▸ WORK REQUEST
Print the whole listing again, exactly as it stands.

▸ DATA FOR REVIEW

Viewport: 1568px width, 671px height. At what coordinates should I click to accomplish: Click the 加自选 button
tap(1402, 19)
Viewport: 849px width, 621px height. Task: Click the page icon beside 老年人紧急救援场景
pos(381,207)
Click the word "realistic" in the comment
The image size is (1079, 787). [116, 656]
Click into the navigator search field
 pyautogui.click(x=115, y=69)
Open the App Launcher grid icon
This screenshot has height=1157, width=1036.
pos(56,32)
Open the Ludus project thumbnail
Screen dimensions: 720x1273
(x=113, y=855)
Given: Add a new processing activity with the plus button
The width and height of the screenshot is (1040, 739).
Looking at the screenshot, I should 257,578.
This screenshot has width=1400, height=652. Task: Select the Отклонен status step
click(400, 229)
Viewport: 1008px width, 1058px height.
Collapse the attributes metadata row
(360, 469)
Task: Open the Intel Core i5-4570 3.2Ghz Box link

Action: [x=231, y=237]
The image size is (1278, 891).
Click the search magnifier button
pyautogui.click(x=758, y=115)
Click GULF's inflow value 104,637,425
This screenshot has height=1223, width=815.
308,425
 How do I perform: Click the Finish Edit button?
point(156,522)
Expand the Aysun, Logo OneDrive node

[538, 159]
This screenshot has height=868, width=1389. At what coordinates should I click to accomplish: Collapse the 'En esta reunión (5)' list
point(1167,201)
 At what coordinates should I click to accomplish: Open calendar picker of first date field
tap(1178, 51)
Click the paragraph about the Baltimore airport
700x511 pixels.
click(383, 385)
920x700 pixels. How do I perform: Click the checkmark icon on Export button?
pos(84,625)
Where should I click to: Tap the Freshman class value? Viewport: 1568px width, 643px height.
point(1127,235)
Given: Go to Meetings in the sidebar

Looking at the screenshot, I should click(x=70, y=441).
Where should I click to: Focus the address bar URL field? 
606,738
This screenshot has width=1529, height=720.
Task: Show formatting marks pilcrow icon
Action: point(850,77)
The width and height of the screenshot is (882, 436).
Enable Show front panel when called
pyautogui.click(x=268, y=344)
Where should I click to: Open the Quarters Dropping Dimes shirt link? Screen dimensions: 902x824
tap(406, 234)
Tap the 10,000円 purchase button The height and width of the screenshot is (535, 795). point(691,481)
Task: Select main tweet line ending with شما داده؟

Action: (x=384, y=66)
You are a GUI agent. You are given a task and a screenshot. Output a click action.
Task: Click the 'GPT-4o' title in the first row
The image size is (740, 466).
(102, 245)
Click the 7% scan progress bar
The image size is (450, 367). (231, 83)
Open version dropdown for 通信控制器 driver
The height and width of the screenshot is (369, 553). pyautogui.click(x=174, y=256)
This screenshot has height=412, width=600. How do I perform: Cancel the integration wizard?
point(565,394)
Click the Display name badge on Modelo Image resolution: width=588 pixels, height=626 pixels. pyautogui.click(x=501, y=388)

▸ SOLVED PROBLEM
Viewport: 1568px width, 671px height. At what coordinates should I click to accomplish: Click the 加自选 button
tap(1402, 19)
Viewport: 849px width, 621px height. Task: Click the page icon beside 老年人紧急救援场景
pos(381,207)
Click the word "realistic" in the comment
The image size is (1079, 787). [116, 656]
Click into the navigator search field
 pyautogui.click(x=115, y=69)
Open the App Launcher grid icon
This screenshot has height=1157, width=1036.
pos(56,32)
Open the Ludus project thumbnail
Screen dimensions: 720x1273
(x=113, y=855)
Given: Add a new processing activity with the plus button
The width and height of the screenshot is (1040, 739).
Looking at the screenshot, I should 257,578.
This screenshot has width=1400, height=652. Task: Select the Отклонен status step
click(400, 229)
Viewport: 1008px width, 1058px height.
Collapse the attributes metadata row
(360, 469)
Task: Open the Intel Core i5-4570 3.2Ghz Box link

Action: [x=231, y=237]
The image size is (1278, 891).
Click the search magnifier button
pyautogui.click(x=758, y=115)
Click GULF's inflow value 104,637,425
This screenshot has height=1223, width=815.
308,425
 How do I perform: Click the Finish Edit button?
point(156,522)
Expand the Aysun, Logo OneDrive node

[538, 159]
This screenshot has height=868, width=1389. At what coordinates should I click to accomplish: Collapse the 'En esta reunión (5)' list
point(1167,201)
 At what coordinates should I click to accomplish: Open calendar picker of first date field
tap(1178, 51)
Click the paragraph about the Baltimore airport
700x511 pixels.
click(383, 385)
920x700 pixels. How do I perform: Click the checkmark icon on Export button?
pos(84,625)
Where should I click to: Tap the Freshman class value? Viewport: 1568px width, 643px height.
point(1127,235)
Given: Go to Meetings in the sidebar

Looking at the screenshot, I should click(x=70, y=441).
Where should I click to: Focus the address bar URL field? 
606,738
This screenshot has width=1529, height=720.
Task: Show formatting marks pilcrow icon
Action: point(850,77)
The width and height of the screenshot is (882, 436).
Enable Show front panel when called
pyautogui.click(x=268, y=344)
Where should I click to: Open the Quarters Dropping Dimes shirt link? Screen dimensions: 902x824
tap(406, 234)
Tap the 10,000円 purchase button The height and width of the screenshot is (535, 795). point(691,481)
Task: Select main tweet line ending with شما داده؟

Action: (x=384, y=66)
You are a GUI agent. You are given a task and a screenshot. Output a click action.
Task: Click the 'GPT-4o' title in the first row
The image size is (740, 466).
(102, 245)
Click the 7% scan progress bar
The image size is (450, 367). (231, 83)
Open version dropdown for 通信控制器 driver
The height and width of the screenshot is (369, 553). pyautogui.click(x=174, y=256)
This screenshot has height=412, width=600. How do I perform: Cancel the integration wizard?
point(565,394)
Click the Display name badge on Modelo Image resolution: width=588 pixels, height=626 pixels. pyautogui.click(x=501, y=388)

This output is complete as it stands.